** Exercise objective **
In the data that follows, every line containing the word "computer" should be returned.

▼▼▼

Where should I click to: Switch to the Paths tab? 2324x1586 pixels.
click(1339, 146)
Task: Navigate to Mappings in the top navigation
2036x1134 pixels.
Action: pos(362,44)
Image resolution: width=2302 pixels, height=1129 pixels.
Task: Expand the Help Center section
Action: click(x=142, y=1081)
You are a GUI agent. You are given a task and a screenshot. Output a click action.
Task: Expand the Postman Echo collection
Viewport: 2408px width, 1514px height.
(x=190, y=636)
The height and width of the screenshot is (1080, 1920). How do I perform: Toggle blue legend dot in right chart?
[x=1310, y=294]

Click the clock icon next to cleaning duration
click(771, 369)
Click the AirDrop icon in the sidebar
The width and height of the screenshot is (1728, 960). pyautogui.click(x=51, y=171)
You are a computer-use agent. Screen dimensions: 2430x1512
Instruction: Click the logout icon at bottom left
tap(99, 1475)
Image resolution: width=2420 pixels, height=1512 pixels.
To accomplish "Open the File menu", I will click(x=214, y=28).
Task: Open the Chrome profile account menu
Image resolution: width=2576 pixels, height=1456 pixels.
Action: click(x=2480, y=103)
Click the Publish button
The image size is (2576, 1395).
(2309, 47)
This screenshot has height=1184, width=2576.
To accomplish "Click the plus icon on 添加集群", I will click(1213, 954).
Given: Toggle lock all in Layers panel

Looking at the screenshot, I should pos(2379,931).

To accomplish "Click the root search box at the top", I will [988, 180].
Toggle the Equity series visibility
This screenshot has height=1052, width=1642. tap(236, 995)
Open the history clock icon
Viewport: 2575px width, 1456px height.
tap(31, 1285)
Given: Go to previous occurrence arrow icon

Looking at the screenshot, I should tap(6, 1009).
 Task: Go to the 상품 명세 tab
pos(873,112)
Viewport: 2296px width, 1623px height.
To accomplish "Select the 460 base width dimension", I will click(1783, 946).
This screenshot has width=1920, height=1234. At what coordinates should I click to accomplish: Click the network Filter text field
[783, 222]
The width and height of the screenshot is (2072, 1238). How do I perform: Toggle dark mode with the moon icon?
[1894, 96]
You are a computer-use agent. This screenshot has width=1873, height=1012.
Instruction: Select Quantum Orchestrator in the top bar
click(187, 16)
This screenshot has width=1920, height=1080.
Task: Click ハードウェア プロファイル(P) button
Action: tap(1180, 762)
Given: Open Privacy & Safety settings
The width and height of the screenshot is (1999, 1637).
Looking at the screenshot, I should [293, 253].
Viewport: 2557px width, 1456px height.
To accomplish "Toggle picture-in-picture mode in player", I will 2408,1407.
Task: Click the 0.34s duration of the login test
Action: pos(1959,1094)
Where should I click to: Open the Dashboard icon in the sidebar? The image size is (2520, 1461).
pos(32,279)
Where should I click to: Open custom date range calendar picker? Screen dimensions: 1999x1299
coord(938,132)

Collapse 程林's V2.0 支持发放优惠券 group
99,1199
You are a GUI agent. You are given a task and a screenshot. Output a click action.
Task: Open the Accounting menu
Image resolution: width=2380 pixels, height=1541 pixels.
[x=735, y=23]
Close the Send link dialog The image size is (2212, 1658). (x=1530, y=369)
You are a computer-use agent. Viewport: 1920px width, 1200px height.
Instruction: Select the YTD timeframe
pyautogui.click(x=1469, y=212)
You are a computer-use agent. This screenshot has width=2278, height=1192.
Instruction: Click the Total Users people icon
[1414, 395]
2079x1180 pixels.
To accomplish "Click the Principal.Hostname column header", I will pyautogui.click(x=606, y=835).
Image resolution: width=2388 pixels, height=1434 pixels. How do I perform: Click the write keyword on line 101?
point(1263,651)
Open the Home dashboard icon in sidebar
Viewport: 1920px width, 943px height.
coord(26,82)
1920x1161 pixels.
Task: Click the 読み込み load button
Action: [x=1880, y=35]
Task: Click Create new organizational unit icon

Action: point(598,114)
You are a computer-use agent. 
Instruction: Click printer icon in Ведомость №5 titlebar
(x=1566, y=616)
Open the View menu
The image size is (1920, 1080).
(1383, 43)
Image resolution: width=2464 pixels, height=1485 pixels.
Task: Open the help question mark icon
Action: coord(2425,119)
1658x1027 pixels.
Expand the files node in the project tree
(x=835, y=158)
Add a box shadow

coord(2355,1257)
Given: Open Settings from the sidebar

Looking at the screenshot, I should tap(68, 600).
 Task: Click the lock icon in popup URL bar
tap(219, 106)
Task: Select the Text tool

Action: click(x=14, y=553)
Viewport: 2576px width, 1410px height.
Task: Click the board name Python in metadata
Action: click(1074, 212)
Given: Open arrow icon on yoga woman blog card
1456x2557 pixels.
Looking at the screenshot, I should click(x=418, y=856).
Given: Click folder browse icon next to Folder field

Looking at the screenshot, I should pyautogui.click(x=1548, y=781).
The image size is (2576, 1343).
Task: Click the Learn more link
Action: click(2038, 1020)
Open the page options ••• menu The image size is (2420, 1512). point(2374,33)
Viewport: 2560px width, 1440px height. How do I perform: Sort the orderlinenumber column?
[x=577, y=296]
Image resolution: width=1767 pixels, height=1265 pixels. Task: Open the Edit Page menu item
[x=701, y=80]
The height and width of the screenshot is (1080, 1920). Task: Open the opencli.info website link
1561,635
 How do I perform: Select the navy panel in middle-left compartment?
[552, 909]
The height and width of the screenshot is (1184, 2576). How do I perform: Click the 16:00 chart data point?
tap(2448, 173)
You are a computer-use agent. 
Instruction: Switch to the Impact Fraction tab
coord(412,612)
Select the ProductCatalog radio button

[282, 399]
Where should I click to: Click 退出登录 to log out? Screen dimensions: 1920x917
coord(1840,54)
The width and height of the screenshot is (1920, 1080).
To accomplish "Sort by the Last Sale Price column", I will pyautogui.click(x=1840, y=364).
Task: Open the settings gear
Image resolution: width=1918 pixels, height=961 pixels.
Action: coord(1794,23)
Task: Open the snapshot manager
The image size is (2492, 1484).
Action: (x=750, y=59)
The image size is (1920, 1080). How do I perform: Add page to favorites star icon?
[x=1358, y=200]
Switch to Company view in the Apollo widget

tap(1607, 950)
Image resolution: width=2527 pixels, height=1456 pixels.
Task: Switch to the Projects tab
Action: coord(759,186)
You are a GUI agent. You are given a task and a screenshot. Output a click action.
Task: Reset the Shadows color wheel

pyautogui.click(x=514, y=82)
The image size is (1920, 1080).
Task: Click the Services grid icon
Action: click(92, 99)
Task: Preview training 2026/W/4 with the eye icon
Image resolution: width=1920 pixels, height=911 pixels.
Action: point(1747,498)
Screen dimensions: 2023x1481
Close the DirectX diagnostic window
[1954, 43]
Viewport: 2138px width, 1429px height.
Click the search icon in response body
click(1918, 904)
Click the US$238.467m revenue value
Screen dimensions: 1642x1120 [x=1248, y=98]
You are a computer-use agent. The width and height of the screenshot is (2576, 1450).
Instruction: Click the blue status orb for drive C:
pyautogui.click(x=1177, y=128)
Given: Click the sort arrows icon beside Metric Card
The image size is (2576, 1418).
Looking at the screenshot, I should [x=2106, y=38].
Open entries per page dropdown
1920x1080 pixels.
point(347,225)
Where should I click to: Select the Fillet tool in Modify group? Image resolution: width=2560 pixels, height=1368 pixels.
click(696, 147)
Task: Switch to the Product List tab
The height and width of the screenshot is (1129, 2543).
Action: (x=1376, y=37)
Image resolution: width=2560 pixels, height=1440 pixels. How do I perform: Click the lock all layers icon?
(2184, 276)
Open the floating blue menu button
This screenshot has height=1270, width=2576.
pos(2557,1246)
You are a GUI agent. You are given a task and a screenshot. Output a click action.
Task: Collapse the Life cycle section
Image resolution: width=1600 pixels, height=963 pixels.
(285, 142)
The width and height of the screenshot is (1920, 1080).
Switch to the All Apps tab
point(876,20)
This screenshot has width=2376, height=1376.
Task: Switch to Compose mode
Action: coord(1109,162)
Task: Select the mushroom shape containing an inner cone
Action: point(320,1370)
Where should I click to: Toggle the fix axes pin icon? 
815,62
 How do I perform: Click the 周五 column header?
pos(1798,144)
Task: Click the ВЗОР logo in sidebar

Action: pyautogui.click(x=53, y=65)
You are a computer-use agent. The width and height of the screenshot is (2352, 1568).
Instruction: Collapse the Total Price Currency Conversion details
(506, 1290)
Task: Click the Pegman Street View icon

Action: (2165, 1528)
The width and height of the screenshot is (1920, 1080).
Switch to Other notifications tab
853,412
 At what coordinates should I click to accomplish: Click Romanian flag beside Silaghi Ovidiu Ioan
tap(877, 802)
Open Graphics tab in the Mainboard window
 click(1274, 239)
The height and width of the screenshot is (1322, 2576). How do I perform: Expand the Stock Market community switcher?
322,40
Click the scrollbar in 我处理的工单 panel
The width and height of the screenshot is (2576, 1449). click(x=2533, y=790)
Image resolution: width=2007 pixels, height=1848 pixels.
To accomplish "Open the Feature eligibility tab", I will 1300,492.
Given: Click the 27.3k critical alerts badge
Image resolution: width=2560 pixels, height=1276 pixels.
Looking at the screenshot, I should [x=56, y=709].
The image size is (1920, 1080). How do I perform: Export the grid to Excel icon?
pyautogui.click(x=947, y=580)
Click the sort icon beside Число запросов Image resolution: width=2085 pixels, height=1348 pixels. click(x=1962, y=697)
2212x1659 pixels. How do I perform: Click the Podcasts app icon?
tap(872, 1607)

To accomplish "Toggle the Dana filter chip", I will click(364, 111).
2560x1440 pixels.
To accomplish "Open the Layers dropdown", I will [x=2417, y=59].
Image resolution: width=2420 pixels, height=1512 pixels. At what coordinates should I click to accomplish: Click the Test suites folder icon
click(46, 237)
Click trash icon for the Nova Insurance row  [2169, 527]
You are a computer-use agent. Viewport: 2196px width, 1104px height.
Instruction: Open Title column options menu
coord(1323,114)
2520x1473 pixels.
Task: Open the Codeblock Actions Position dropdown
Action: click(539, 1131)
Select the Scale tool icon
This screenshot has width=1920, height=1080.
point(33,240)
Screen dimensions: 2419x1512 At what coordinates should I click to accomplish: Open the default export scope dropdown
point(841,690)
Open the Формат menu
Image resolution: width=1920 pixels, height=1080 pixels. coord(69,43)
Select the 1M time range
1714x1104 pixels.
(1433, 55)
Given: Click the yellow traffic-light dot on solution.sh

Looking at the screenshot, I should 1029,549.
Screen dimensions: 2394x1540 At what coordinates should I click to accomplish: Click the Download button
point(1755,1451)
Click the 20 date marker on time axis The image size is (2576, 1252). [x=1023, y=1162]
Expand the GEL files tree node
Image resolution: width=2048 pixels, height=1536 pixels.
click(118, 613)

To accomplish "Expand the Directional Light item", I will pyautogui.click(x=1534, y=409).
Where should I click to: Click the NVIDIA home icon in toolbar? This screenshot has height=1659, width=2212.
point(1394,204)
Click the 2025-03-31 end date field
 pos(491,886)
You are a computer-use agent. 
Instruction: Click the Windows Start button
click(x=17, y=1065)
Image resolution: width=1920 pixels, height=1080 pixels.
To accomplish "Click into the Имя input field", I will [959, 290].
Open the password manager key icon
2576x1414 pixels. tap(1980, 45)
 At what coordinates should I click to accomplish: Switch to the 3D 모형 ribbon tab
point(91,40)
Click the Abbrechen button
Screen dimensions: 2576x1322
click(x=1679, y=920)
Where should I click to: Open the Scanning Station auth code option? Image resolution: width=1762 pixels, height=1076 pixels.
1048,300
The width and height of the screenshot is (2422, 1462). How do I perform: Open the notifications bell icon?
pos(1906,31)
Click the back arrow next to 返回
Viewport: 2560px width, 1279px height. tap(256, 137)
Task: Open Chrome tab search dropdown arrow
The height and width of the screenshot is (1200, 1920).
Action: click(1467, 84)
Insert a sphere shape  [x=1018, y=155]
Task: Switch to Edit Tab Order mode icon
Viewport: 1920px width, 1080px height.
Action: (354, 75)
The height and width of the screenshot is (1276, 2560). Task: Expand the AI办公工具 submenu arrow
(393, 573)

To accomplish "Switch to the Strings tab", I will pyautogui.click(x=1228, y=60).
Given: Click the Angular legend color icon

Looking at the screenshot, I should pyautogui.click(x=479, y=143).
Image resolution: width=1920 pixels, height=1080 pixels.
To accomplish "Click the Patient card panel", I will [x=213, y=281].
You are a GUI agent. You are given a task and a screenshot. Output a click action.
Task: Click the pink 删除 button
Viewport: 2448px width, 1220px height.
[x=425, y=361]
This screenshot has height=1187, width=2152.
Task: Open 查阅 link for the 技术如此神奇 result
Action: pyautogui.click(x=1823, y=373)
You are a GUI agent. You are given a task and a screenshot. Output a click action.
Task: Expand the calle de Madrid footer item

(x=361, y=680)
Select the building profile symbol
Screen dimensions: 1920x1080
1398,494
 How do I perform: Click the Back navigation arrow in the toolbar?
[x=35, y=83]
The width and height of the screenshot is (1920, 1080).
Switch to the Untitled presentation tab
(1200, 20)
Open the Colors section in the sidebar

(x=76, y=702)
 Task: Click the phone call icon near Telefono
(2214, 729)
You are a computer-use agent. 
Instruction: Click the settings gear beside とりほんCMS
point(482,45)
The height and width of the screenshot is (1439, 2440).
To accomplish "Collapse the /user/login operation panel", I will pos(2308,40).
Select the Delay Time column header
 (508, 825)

▲▲▲

** Exercise solution **
You are a computer-use agent. Screen dimensions: 2430x1512
You are a computer-use agent. This screenshot has width=1873, height=1012.
You are a computer-use agent. Viewport: 1920px width, 1200px height.
You are a computer-use agent. This screenshot has width=2278, height=1192.
You are a computer-use agent. 
You are a computer-use agent. 
You are a computer-use agent. The width and height of the screenshot is (2576, 1450).
You are a computer-use agent. The width and height of the screenshot is (2352, 1568).
You are a computer-use agent. Viewport: 2196px width, 1104px height.
You are a computer-use agent. 
You are a computer-use agent. 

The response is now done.